Argonne team develops new dual gradient design for Li-ion cathodes
04 November 2024
The US Department of Energy’s (DOE) Argonne National Laboratory has developed a new dual gradient cathode design that improves the performance and reduces the costs of lithium-ion batteries. A paper on the dual gradient work is published in Nature Energy.
Cathodes for next-generation batteries are pressed for higher voltage operation (≥4.5V) to achieve high capacity with long cyclability and thermal tolerance. Current cathodes fail to meet these requirements owing to structural and electrochemical strains at high voltages, leading to fast capacity fading. Here we present a cathode with a coherent architecture ranging from ordered to disordered frameworks with concentration gradient and controllable Ni oxidation activities, which can overcome voltage ceilings imposed by existing cathodes. This design enables simultaneous high-capacity and high-voltage operation at 4.5V without capacity fading, and up to 4.7 V with negligible capacity decay.

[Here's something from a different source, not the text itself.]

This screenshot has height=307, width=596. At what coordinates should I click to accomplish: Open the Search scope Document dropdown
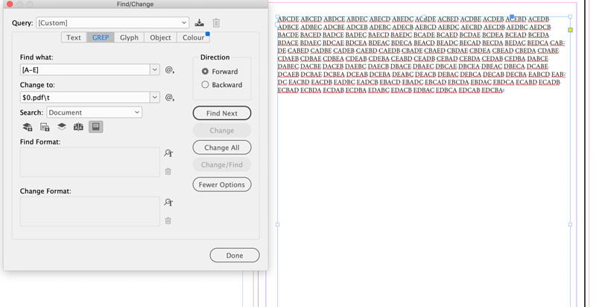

Multiscale diffraction and imaging techniques reveal the disordered surface is electrochemically and structurally indestructible, preventing surface parasitic reactions and phase transitions. Structural coherence from ordering to disordering limits lattice parameter changes, mitigating lattice strain and enhancing morphological integrity. The dual-gradient design also notably improves thermal stability, driving the advancement of high-performance cathode materials.
—Liu et al.
This latest discovery continues Argonne’s decades-long history of leadership and innovation in battery research.

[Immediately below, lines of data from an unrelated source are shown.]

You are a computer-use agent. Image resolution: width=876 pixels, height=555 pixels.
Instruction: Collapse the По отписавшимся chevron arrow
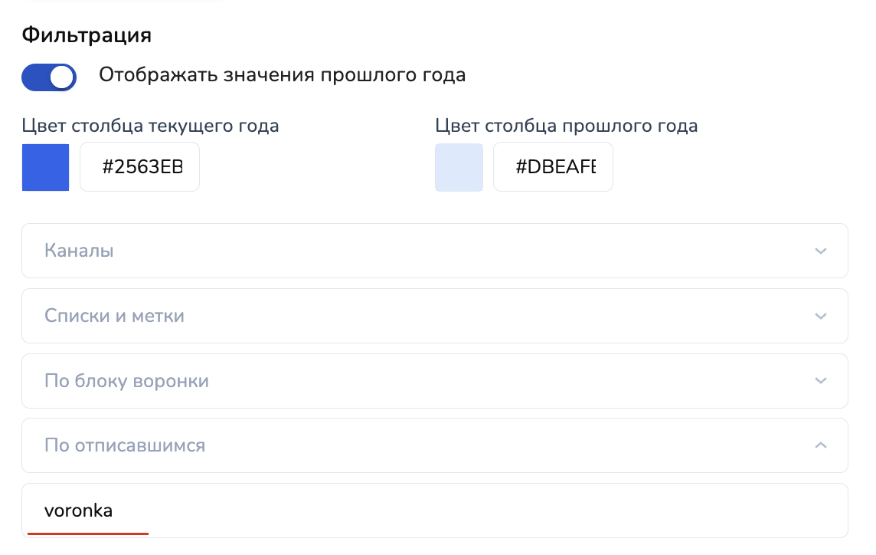click(x=821, y=445)
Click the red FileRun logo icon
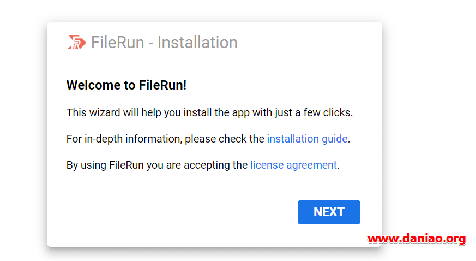 (76, 42)
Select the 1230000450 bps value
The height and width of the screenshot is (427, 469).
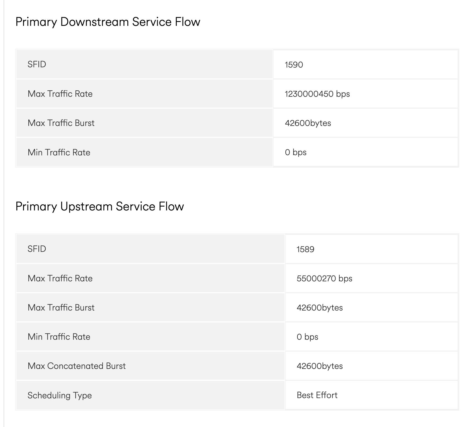(x=317, y=94)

In 2012, Argonne researchers advanced the state-of-the-art for lithium-ion batteries with a novel cathode material that significantly increased energy density and durability. The team fine-tuned the composition of nickel, manganese and cobalt in cathode particles to harness optimally the beneficial characteristics of these metals.
Nickel can increase energy density but also make the surface of the particles too reactive. In Argonne’s design, called a composition gradient, the nickel concentration gradually decreases from the particle core to surface. The idea was to maximize energy density at high-voltage battery operation and minimize reactivity. The high energy density enables the production of smaller, lower-cost batteries.
The Argonne design has been patented and licensed to battery and materials manufacturers. Even with the great success of the design, the Argonne team recently began exploring ways to improve it further.
High-voltage operation tends to cause cathode particles with layered, ordered structures to crack and react more with the battery’s electrolyte. Electrolytes move lithium ions between a battery’s two electrodes, converting stored energy into electricity. This quickly degrades the cathodes, reducing the battery’s capacity and lifetime while increasing safety concerns.
The team’s solution was to add another wrinkle to its composition—gradient cathode design. This involved fabricating cathode particles in which the structure gradually transitions from disordered material on the surface to ordered, layered material in the core.
The particles still possess a concentration gradient involving nickel, manganese and cobalt. The main difference is that the surface is enriched in cobalt and the interior nearly cobalt-free.
The idea behind this approach was to combine the best aspects of different compositions and structures into a single particle. The disordered particle surface would suppress cracking and reactivity while the ordered core would maximize ion transport. In this way, the cathode can potentially achieve high capacity and stability while operating at high voltages.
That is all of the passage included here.